Ron Howard’s Eden takes inspiration from a bizarre
but true series of events in the 1930s, refracted through the lens of William
Golding’s Lord of the Flies. Set on the isle of Floreana in the
Galápagos chain, the film chronicles the escalating tensions among three groups
who quickly discover that the island’s 67 square miles isn’t big enough for
them all. What begins as petty uncooperativeness soon descends into theft and,
ultimately, murder. Howard stages several powerful sequences, including a
harrowing childbirth scene, but the film falters in its final act, losing focus
and stumbling toward an anticlimactic conclusion.

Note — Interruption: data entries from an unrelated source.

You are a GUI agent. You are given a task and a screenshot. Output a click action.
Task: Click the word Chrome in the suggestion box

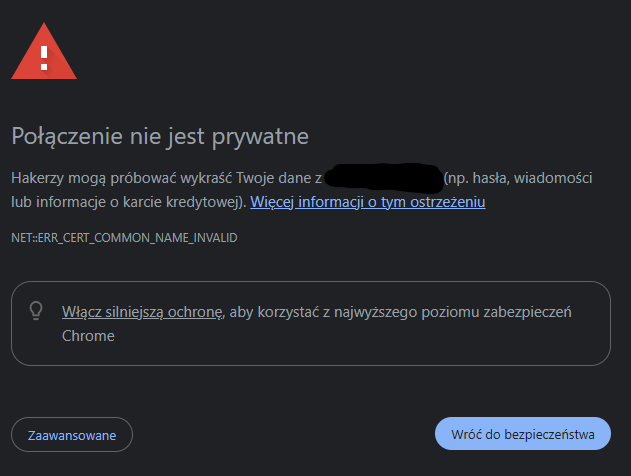click(88, 336)
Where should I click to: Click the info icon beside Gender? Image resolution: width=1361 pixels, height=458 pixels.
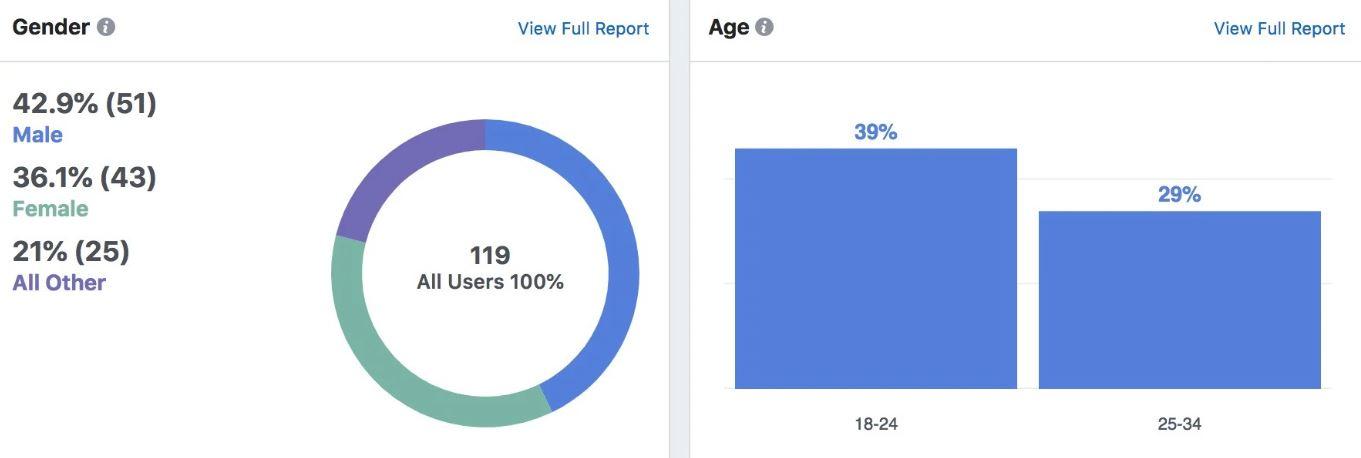click(x=106, y=27)
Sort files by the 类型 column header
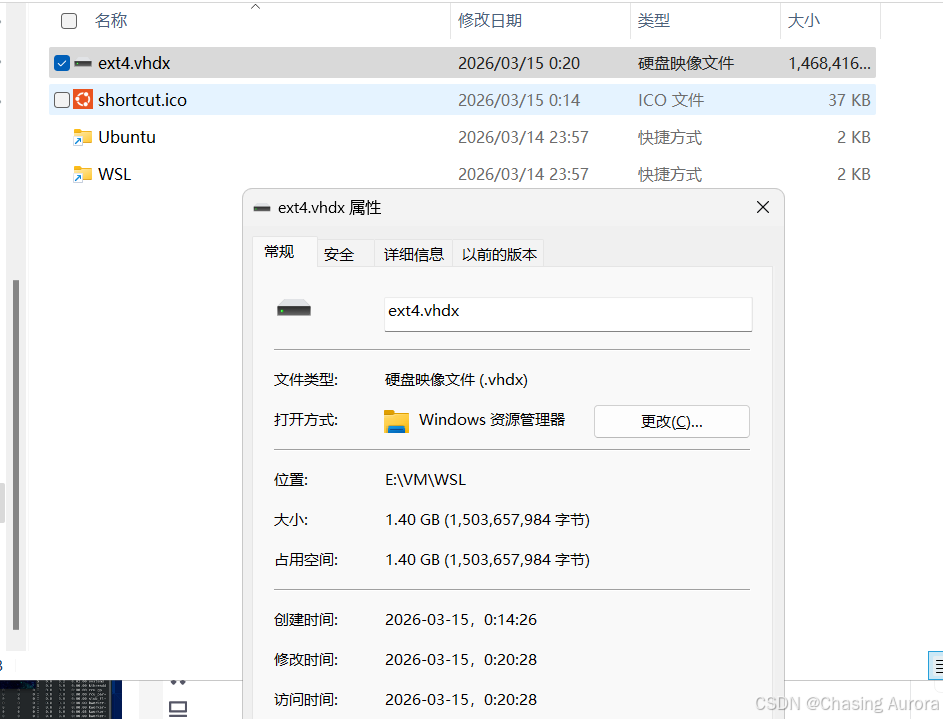The width and height of the screenshot is (943, 719). (654, 20)
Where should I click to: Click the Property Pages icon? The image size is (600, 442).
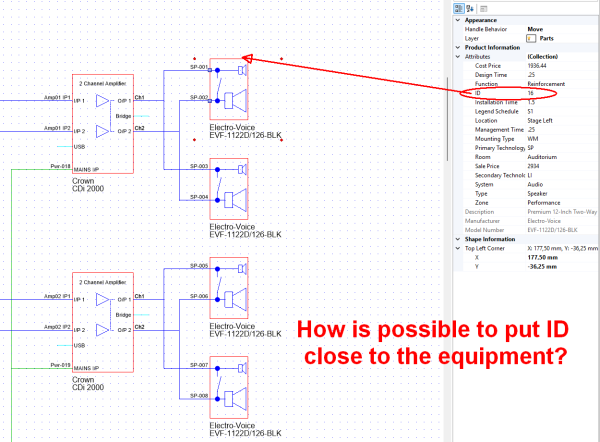tap(484, 7)
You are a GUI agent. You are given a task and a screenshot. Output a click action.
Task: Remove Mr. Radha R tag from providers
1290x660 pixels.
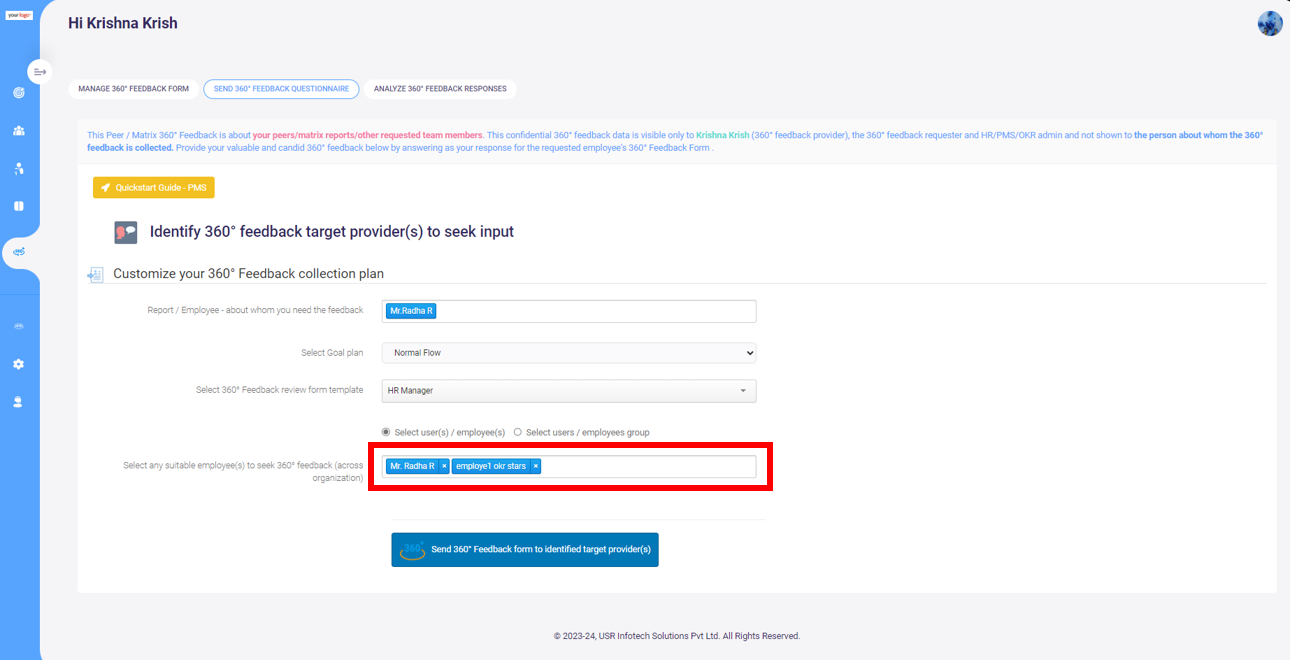click(444, 466)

German expatriates Heinz Wittmer (Daniel Bruhl), his young
wife, Margret (Sydney Sweeney), and his son from a previous marriage, Harry
(Jonathan Tittle), come to Floreana after reading the published letters from
the island’s lone inhabitants, Dr. Friedrich Ritter (Jude Law) and his wife,
Dore Strauch (Vanessa Kirby). Their dual purpose is to escape from the chaos of
society and find an environment conducive to Harry’s recuperation from
tuberculosis. However, Friedrich and Dore, are less than pleased with having
their hermitage disturbed by outsiders and are less-than-friendly in their
interactions with their new neighbors.

Despite the thinly-veiled hostility evinced by Friedrich and
Dore, the Wittmers prove to be capable settlers and soon have a functioning
homestead. Two unexpected complications arise: Margret discovers she is
pregnant and another group arrives on Floreana’s shores. Lorded over by the
vain and manipulative Baroness Eloise Bosquet de Wagner Wehrhorn (Ana de
Armas), the three men in her entourage function either as her lovers, her
servants, or both. The Baroness, who intends to open a hotel on the island,
treats Floreana’s residents with contempt and condescension and soon isolates
both the Wittmers and Friedrich and Dore.

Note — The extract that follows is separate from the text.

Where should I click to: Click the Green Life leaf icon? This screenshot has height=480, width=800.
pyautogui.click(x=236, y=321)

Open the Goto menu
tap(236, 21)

Thematically, the film’s debt to Golding’s Lord of the
Flies is clear. Stripped of civilization’s constraints, Floreana’s
inhabitants succumb to primitive impulses, with madness and rage surfacing in
unexpected ways. Even the usually mild-mannered Heinz is not immune. For
roughly its first 90 minutes, the film builds with a grim sense of
inevitability toward a cascade of violent events. But afterward, the narrative
loses momentum, wandering in search of an ending that honors both history and
cinema—two aims that prove not entirely compatible.

For me, the most compelling stretch of the film comes early,
as we witness the Wittmers grappling with the hardships of carving out their
corner of paradise. This world-building is unfortunately cut short with the
arrival of the Baroness, whose entrance brings an abrupt tonal shift that
disrupts the film’s initial rhythm.

The performances often feel mismatched, as if the actors
aren’t always inhabiting the same film. Jude Law and Ana de Armas adopt
larger-than-life approaches, commanding every scene they enter. De Armas’
flamboyance nearly tips into excess, while Law’s volcanic intensity matches her
beat for beat. By contrast, the rest of the cast plays things more
subdued—though Vanessa Kirby delivers a few memorably caustic moments, and
Sydney Sweeney anchors the film’s most gripping sequence.

Eden was something of a passion project for Howard—an
effort to venture outside the mainstream grooves of his recent work. He
financed it without studio backing, seeking a more personal vision. While the
film treads much of the same ground as the 2013 documentary The Galapagos
Affair: Satan Came to Eden—itself drawn from the rival memoirs of Dore
Strauch and Margret Wittmer—the fictional flourishes dilute some of the story’s
lingering mystery. Yet for all its flaws, there remains something hypnotic in
this descent into madness, enough to make Eden linger longer in the mind
than the average disposable August release.